WRHA's crackerjack policy has missing ingredient
You've got to hand it to the Winnipeg Regional Health Authority. Not only do they have a crackerjack policy that lets them accept millions of dollars worth of gifts from winning bidders on medical supply contracts. But they've made the process fun, just like the popular snack of carmel corn and peanuts which came with a prize in every box.
Surprise! You never knew what you would get. A whistle, a toy or a badge.

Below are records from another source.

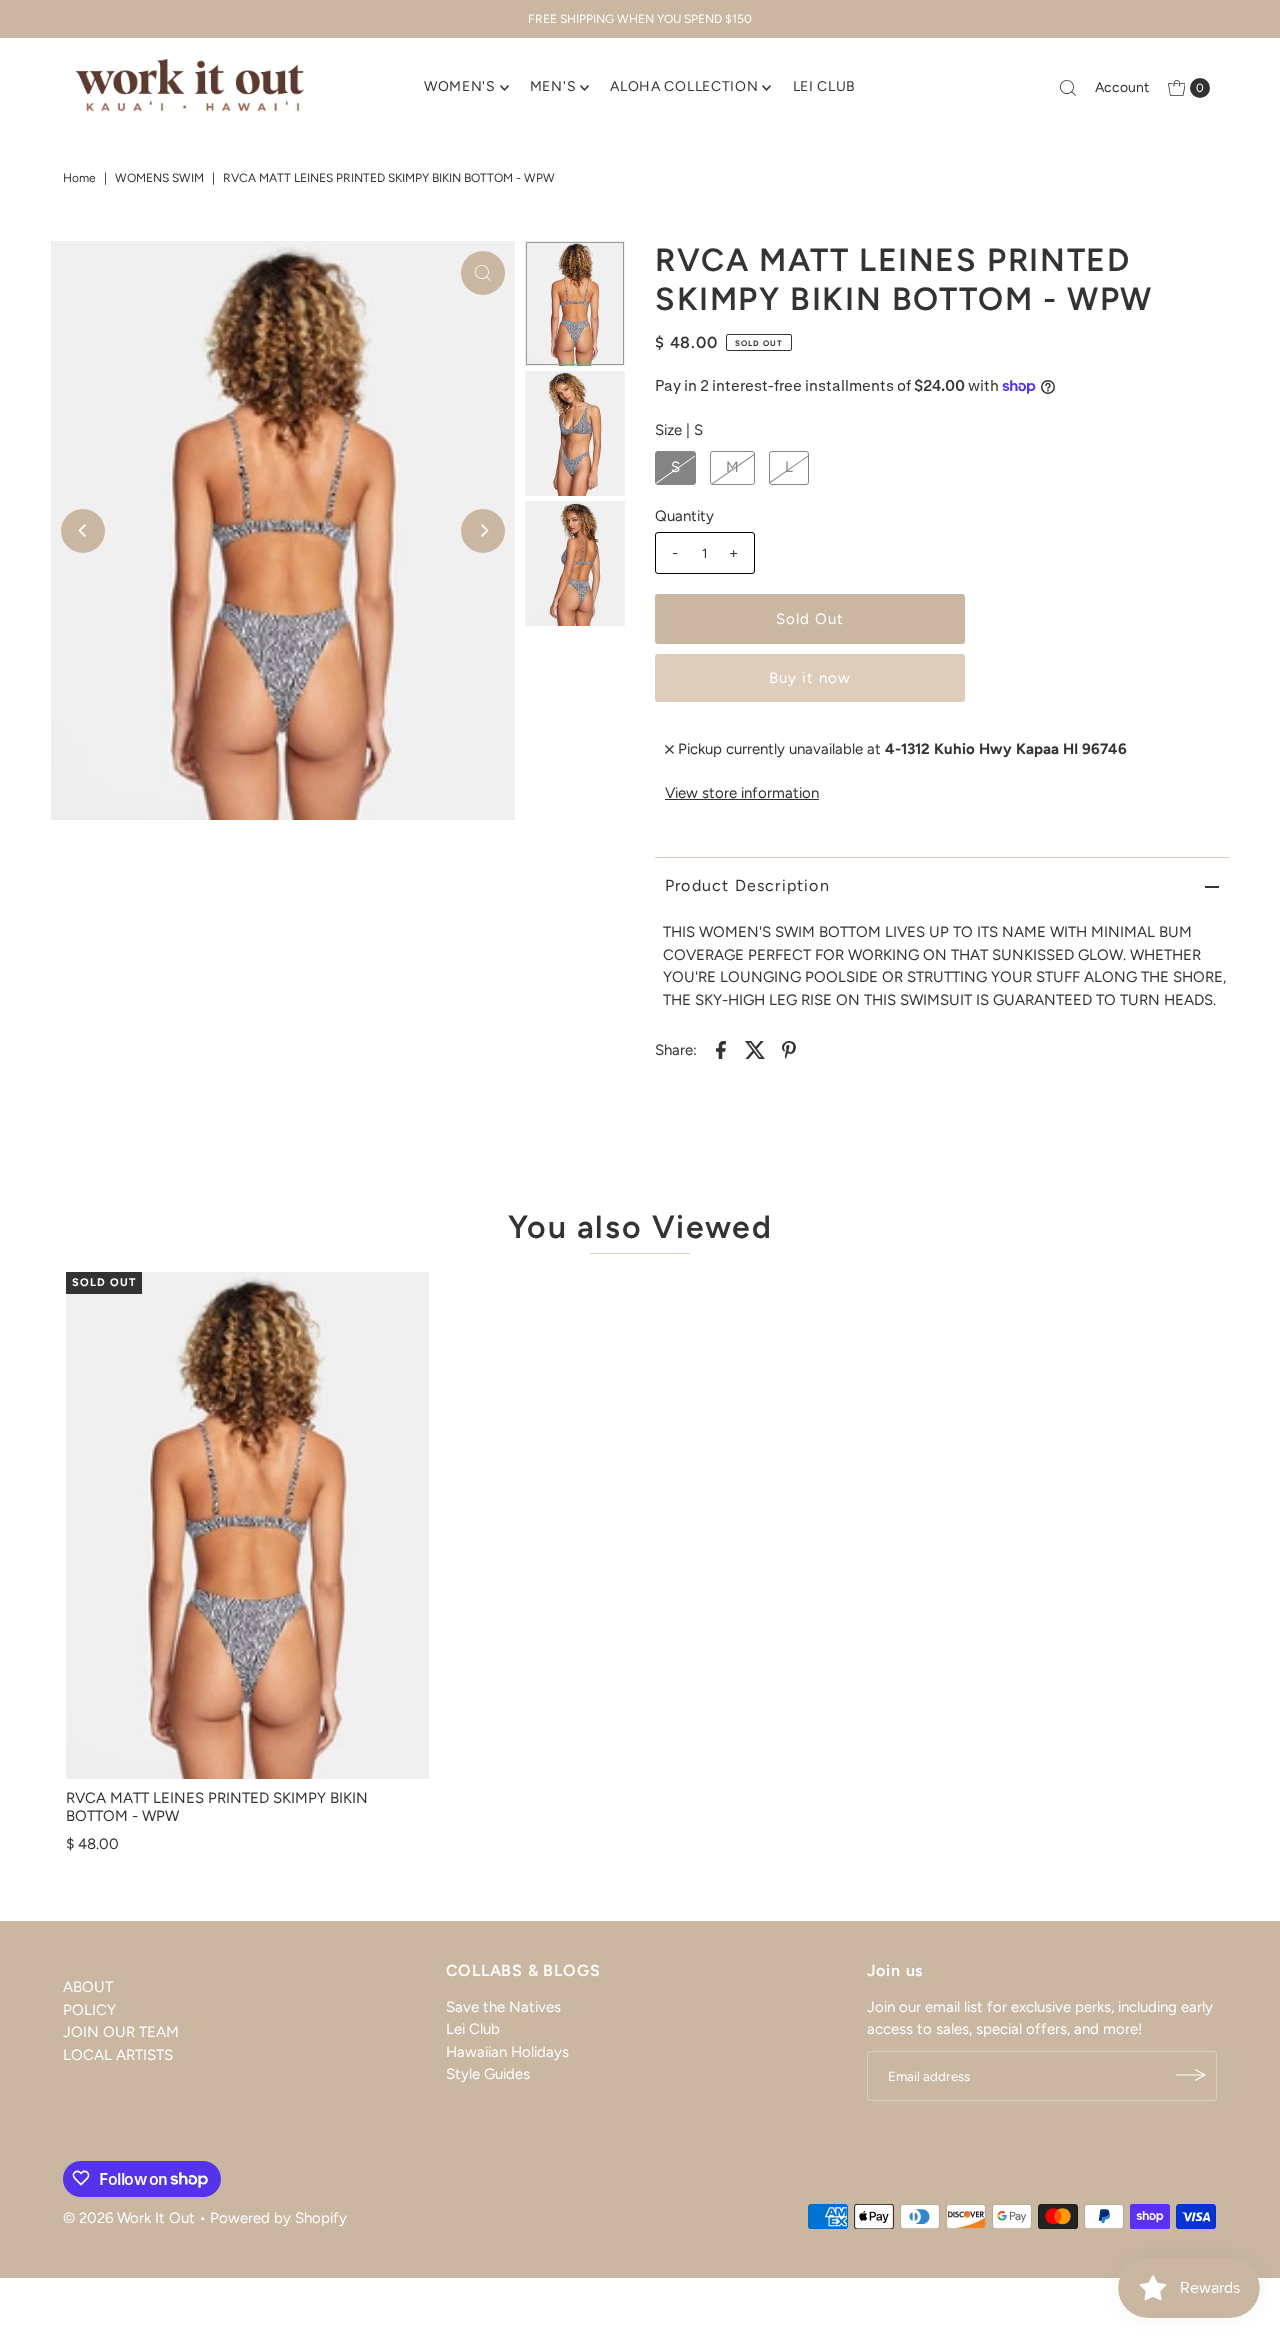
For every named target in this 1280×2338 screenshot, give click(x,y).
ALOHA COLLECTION (684, 86)
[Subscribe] (1192, 2075)
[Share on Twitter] (755, 1048)
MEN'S (553, 86)
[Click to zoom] (483, 273)
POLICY (89, 2009)
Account (1122, 87)
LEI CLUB (825, 86)
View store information (742, 793)
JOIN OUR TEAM (121, 2032)
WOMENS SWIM (159, 178)
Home (79, 178)
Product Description (747, 885)
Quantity (684, 516)
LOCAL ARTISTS (118, 2054)
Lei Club (473, 2028)
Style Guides (488, 2073)
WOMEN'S (460, 86)
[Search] (1068, 88)
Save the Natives (503, 2006)
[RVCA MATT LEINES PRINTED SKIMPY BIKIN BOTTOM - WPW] (247, 1526)
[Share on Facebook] (721, 1048)
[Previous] (83, 531)
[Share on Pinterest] (789, 1048)
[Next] (483, 531)
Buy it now (810, 678)
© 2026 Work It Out (129, 2217)
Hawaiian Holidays (507, 2051)
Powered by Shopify (278, 2217)
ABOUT (88, 1987)
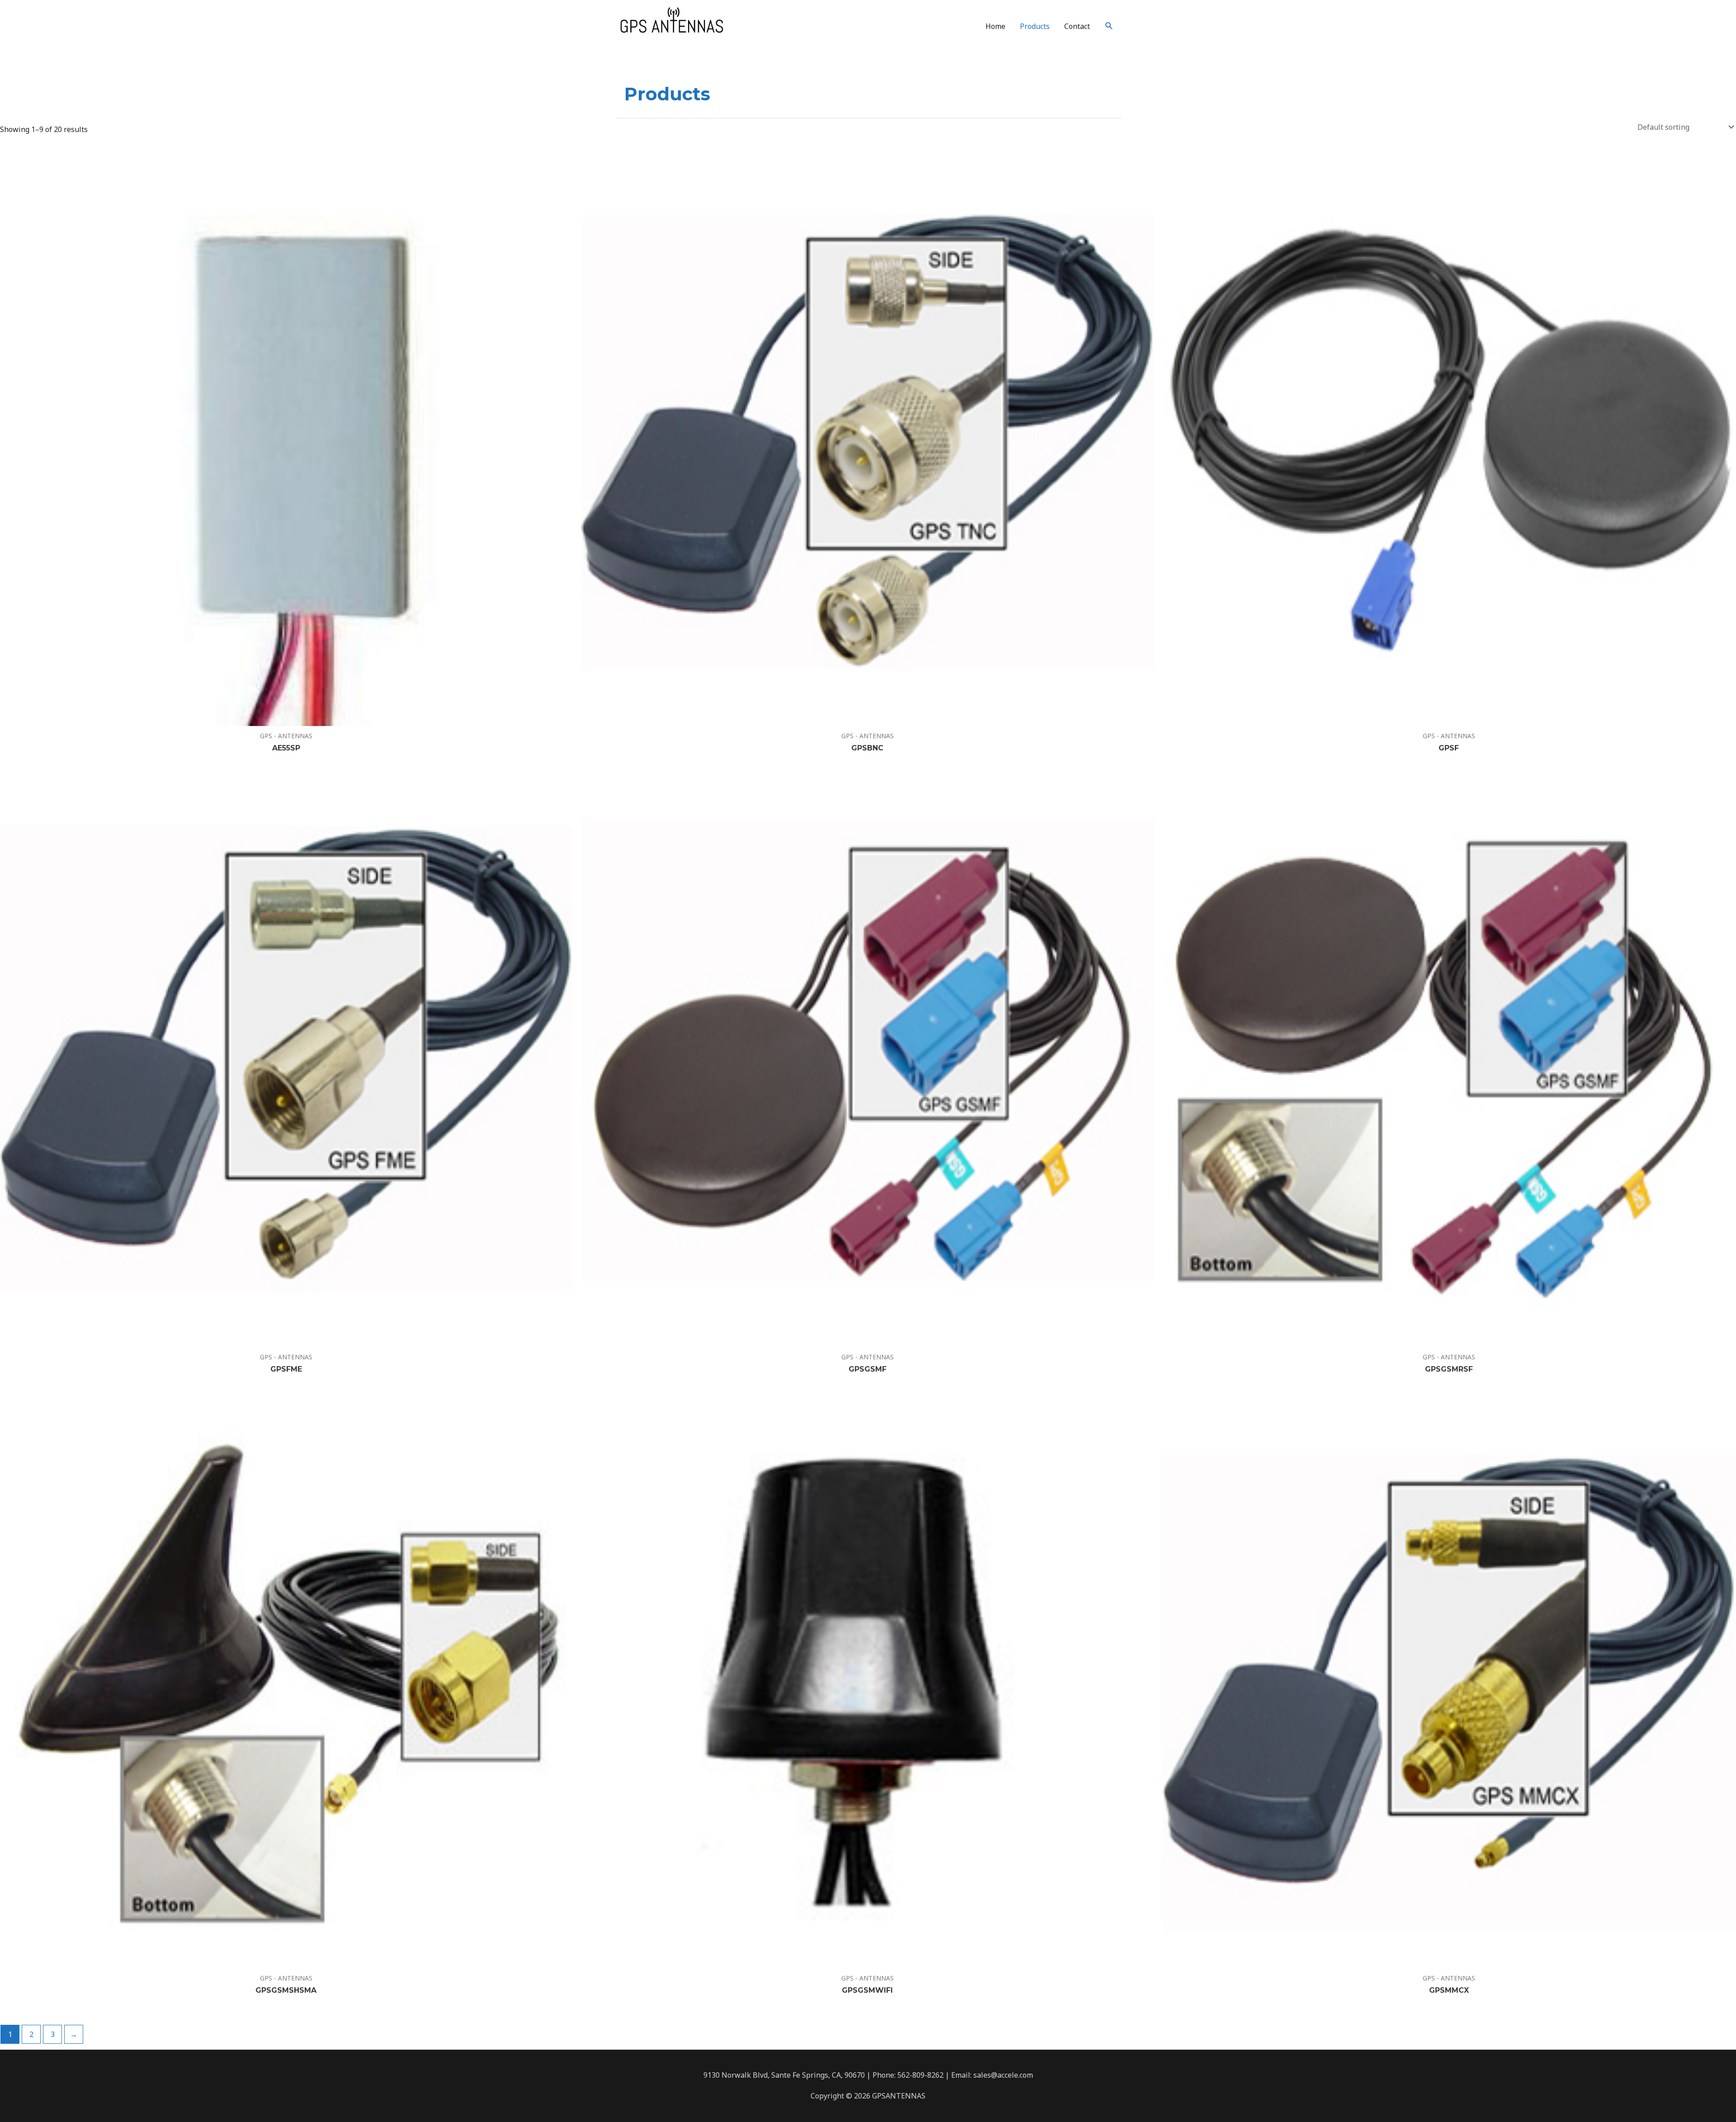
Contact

And, says the WRHA, neither do they -- until the brown envelope attached to the winning bid is opened.
It could be funding for research, equipment, or specific hospital programs. Or, it could be cash. Whoopee!
The upper echelon of the Winnipeg Regional Health Authority knew they'd get caught sooner or later. But they've prepared well and there's a reason they're so cocky.
They're ready to ride out any storm of criticism from the exposure in the Winnipeg Free Press that they've accepted more than $20 million in presents since 2000 from winning contractors.
The manner that these benefits arrived--- in brown envelopes ---may look dodgy. But CEO Brian Postl and his cohorts don't care how rank you think it is, they believe their policy on accepting these gifts is bulletproof.
A lot of thought went into the WRHA policy that governs the bid process--- like how do we do this and not go to jail.
First, the presents are not called presents. They're value-added benefits.
Value-added benefits are defined as (emphasis ours):
Any funds, items or services which directly benefit a Facility/Program/Agency or WRHA Logistics Services but may also benefit Board members, WRHA Logistics Services employees, Facility/Program employees, WRHA employees or physicians and are not identified as a mandatory requirement in the competitive bid document.
Second, the policy is written to make it clear the WRHA is accepting the benefits, and not asking for them. There is a distinction.
4.1.1 If value-ads are to be considered for acceptance the competitive bid document must identify that acceptance will be considered, but only after the decision for award has been made based on the award criteria (pricing, quality, etc.) as identified in the competitive bid document.
4.1.2 Specific value-ads cannot be defined as this could imply the desire is actually a requirement.
4.3.1 Companies shall be informed that where value added benefits are offered, the WRHA prefers that these be of an unrestricted nature.
The people evaluating the bids aren't to be told what's in the brown envelopes before they pick the winner.
4.2.2. Vender offerings of value-added benefits will not be disclosed by Logistics Services until an award decision has been made based on quality and pricing.
But, it's not clear to us whether the offer of gifts is kept secret until after the winning bid is picked or if the following takes place before that's done.
4.1.1. Value-ads that are offered must be disclosed to the following parties and reviewed by all prior to acceptance by WRHA senior management:
* Logistics Services
*Facility/Program/Agency via PRES (Product Review Evaluation Standardization) or assigned evaluation Committee
The WRHA is ready to duke it out with critics.
- The "value-ads" are not bribes. Bribes are payments made before a contract is awarded in order to sway the judges.
- They are not kickbacks. They are separate from the winning bid, not hived off it.
- They are not baksheesh, a term that refers to small payments for services like a tip.
They are closer to rewards, although that implies a connection between accepting the value-added benefit and awarding the contract which the WRHA denies.
They cannot be construed as influence peddling since the benefits go to a facility or program or, if to a board member, he is not a government official but a member of an arms length agency.
The presents are legal. But is taking them ethical?
Sec. 1.2 This policy shall be read in conjunction with Conflict of Interest/Personal Gains Policy ...
Because the WRHA does not, at present, have a Conflict of Interest/Personal Gains Policy.
The ... above represents the words "presently under development" in the original policy document, a document dated June, 2007 which is posted on the WRHA webpage today.
In a form letter to suppliers, the WRHA tells them:
"Procurement policies have been developed to ensure that the procurement process is seamless and provides a fair and equitable working relationship for both the vendor and health care site communities. These policies have been posted and can be accessed on the WRHA website through the following website link www.wrha.mb.ca/aboutus/policies.php
The following procurement policies that are available are:
Conflict of Interest/Personal Gains
Drug Product/Service Complaint Monitoring and Resolution
Product Review, Evaluation and Standardization
It doesn't work.
We used the Search function to find the WRHA policies page.
Value Added. Check
Contract Compliance. Check.
Complaint Monitoring. Check
Product Review. Check.
Conflict of Interest/Personal Gains. MISSING
The WRHA has had no operative Conflict of Interest/Personal Gains Policy for the past 18 months at least.
Does that mean that there have literally been no constraints on the board members on their use of the gifts from contractors?
This could be stickier than carmel corn.